One strange things was I had to define the function rng_int after threadprivate otherwise I got an error "error: 'state' declared 'threadprivate' after first use". I should probably ask a question about this.

//gcc -O3 -Wall -pedantic -fopenmp main.c
#include <omp.h>
#include <stdio.h>

#define RNG_MOD 0x80000000
int state;

int rng_int(void);
double rng_doub(double range);

int main() {
    int i, numIn, n;
    double x, y, pi;

    n = 1<<30;
    numIn = 0;

    #pragma omp threadprivate(state)
    #pragma omp parallel private(x, y) reduction(+:numIn) 
    {

        state = 25234 + 17 * omp_get_thread_num();
        #pragma omp for
        for (i = 0; i <= n; i++) {
            x = (double)rng_doub(1.0);
            y = (double)rng_doub(1.0);
            if (x*x + y*y <= 1) numIn++;
        }
    }
    pi = 4.*numIn / n;
    printf("asdf pi %f\n", pi);
    return 0;
}

int rng_int(void) {
   // & 0x7fffffff is equivalent to modulo with RNG_MOD = 2^31
   return (state = (state * 1103515245 + 12345) & 0x7fffffff);
}

double rng_doub(double range) {
    return ((double)rng_int()) / (((double)RNG_MOD)/range);
}

You can see the results (and edit and run the code) at http://coliru.stacked-crooked.com/a/23c1753a1b7d1b0d

Question 2

Your original linear congruent PRNG has a cycle length of 49400, therefore you are only getting 29700 unique test points. This is a terrible generator to be used for any kind of Monte Carlo simulations. Even if you make 100000000 trials, you won't get any closer to the true value of Pi because you are simply repeating the same points over and over again and as a result both the final value of z and iters are simply multiplied by the same constant, which cancel in the end during the division.
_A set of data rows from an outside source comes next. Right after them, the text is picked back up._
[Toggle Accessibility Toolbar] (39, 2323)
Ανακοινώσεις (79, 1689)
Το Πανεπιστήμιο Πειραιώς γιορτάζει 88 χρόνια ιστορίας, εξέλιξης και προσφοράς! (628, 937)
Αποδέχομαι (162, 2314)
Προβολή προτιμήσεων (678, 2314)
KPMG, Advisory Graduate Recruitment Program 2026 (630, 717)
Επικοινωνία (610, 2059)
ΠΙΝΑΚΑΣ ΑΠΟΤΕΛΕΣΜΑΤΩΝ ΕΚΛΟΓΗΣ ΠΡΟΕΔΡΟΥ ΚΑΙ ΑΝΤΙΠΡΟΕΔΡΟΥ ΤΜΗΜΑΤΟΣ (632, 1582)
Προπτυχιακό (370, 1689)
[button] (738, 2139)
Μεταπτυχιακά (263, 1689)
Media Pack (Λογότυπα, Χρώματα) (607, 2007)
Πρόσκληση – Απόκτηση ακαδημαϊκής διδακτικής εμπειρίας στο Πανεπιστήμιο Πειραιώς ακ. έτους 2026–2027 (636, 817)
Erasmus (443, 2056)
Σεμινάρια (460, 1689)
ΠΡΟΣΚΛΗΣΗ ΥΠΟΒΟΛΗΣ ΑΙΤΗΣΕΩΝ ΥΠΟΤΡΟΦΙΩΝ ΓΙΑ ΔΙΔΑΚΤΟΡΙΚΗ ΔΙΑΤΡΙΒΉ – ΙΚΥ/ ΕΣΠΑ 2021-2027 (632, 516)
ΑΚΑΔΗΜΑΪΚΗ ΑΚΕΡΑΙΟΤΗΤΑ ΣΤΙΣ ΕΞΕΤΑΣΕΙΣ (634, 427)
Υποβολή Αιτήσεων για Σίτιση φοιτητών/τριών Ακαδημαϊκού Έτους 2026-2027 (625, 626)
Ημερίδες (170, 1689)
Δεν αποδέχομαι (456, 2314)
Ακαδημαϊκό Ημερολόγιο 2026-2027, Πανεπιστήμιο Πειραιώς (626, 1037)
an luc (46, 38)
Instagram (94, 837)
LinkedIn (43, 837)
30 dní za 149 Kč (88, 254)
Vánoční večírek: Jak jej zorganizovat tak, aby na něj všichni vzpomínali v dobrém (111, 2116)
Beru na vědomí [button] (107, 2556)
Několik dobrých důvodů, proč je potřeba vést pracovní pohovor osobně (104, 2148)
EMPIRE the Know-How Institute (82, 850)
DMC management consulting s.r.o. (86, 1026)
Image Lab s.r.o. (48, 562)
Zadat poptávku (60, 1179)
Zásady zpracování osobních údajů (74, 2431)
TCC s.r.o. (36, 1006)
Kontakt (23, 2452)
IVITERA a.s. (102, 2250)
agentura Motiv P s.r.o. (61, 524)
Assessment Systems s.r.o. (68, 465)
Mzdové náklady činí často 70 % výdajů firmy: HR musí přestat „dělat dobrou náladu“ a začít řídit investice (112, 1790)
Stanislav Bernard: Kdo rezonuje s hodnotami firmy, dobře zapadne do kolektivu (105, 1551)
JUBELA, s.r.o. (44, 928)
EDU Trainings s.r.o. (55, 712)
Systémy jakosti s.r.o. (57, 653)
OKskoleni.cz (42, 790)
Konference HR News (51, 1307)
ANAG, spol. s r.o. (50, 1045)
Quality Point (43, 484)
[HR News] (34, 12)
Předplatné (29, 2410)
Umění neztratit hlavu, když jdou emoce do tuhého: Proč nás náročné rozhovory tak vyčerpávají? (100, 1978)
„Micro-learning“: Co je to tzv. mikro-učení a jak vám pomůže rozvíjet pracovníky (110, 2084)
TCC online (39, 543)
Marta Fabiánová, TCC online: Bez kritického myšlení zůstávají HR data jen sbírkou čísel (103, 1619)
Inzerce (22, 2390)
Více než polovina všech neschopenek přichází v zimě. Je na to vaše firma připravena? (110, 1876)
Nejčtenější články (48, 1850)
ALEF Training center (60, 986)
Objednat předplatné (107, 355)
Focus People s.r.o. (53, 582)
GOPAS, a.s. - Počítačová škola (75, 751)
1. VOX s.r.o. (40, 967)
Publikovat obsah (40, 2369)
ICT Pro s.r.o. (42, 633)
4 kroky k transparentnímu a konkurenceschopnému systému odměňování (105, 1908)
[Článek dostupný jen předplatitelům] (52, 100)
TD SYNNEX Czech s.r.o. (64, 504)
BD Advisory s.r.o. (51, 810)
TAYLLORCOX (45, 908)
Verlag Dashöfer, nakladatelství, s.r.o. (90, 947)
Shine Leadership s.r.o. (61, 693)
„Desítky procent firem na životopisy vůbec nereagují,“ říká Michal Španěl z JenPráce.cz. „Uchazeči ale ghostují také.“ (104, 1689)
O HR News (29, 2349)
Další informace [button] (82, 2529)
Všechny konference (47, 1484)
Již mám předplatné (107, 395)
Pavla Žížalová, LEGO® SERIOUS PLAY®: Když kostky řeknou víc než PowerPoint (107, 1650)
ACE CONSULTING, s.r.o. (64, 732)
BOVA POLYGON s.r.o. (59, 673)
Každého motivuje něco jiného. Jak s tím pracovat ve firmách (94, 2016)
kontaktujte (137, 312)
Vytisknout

The per-thread seed introduced by Z boson improves the situation a little bit with the number of unique points increasing with the total number of OpenMP threads. The increase is not linear since if the seed of one PRNG falls in the sequence of another PRNG, both PRNGs produce the same sequence shifted with no more than 49400 elements. Given the cycle length, each PRNG covers 49400/RNG_MOD = 6,7% of the total output range and that is the probability of two PRNGs being synchronised. There are a total of RNG_MOD/49400 = 15 unique sequences possible. It basically means that in the best seeding case scenario you won't be able to get past 30 threads as any other thread would simply repeat the result of some of the others. The multiplier 2 comes from the fact that each point uses two elements from the sequence and therefore it is possible to get a different set of points if you shift the sequence by one element.

The ultimate solution is to completely drop your PRNG and stick to something like Mersenne twister MT19937, which has a cycle length of 2¹⁹⁹³⁷ − 1 and a very strong seeding algorithm. If you are not able to use another PRNG as you state in your question, at least modify the constants of the LCG to match those used in rand():

int rng_int(void) {
   static int state = 1;

   // & 0x7fffffff is equivalent to modulo with RNG_MOD = 2^31
   return (state = (state * 1103515245 + 12345) & 0x7fffffff);
}

Note that rand() is not a good PRNG - it is still bad. It is just a little better than the one used in your code.